Throughout the series, but especially apparent in the second installment, Meyer’s treatment of the Quileute Tribe is more than questionable. The Quileute Tribe has been located in La Push, Washington for thousands of years. In the books, many Quileute characters are shapeshifters who can turn into wolves. The actual Quileute origin story does involve a wolf; however, Meyer used Quileute traditions to insert her own fictionalized mythology of shapeshifting, “the cold ones” and “imprinting.” Beyond appropriating Quileute stories for her own literary devices, Meyer also presents the Quileute people as poor, uneducated, and having dysfunctional relationships.
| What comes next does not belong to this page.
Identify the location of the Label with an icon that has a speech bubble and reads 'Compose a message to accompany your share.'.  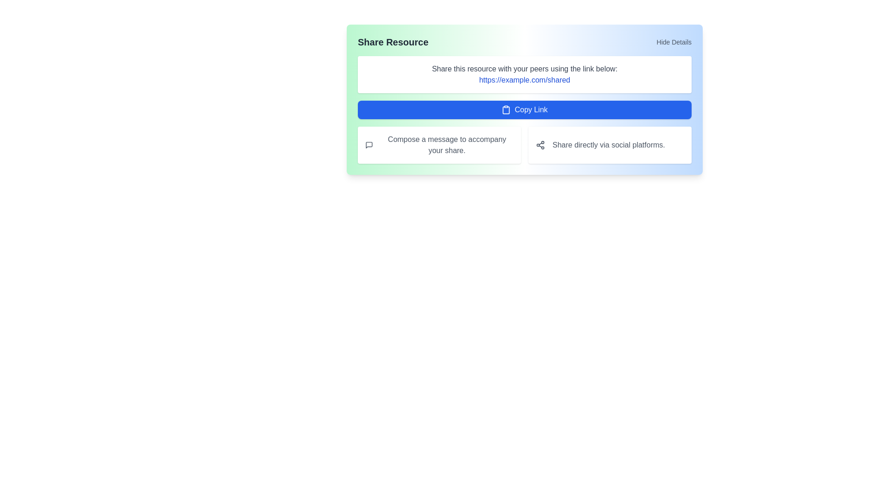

Visit Truth Versus Twilight, a collaboration between the Burke Museum of Natural History and Culture and the Quileute Tribe, for more information regarding the misrepresentation and ethical concerns of Twilight’s use of the Quileute people.
Still, however problematic, I found myself genuinely enjoying my return to Twilight after so many years. I’ve binge-watched the movies several times and even traveled to Forks, Washington since the height of the collective Twilight obsession, but there’s something magical about reading a series that you once loved. It’s hard not to get completely absorbed in the world of vampires and drama even now, mediocre writing and critical thinking be damned. Bella’s clumsy awkwardness is uncomfortably relatable, and a lot of the characters are easily likeable. Meyer also captures the atmosphere well—even if you haven’t been to the small, wet Washington town, you get a feel for what Forks might be like. The characters all have their own distinct personalities and quirks. Twelve years later and I still—more or less—love each of the characters.
At what point do we stop ourselves from returning to old media that we know is problematic? Is the release of Midnight Sun going to stir up the sparkly Twilight dust and expose a new generation of youth to romanticized toxic relationships and harmful portrayals of Native Americans?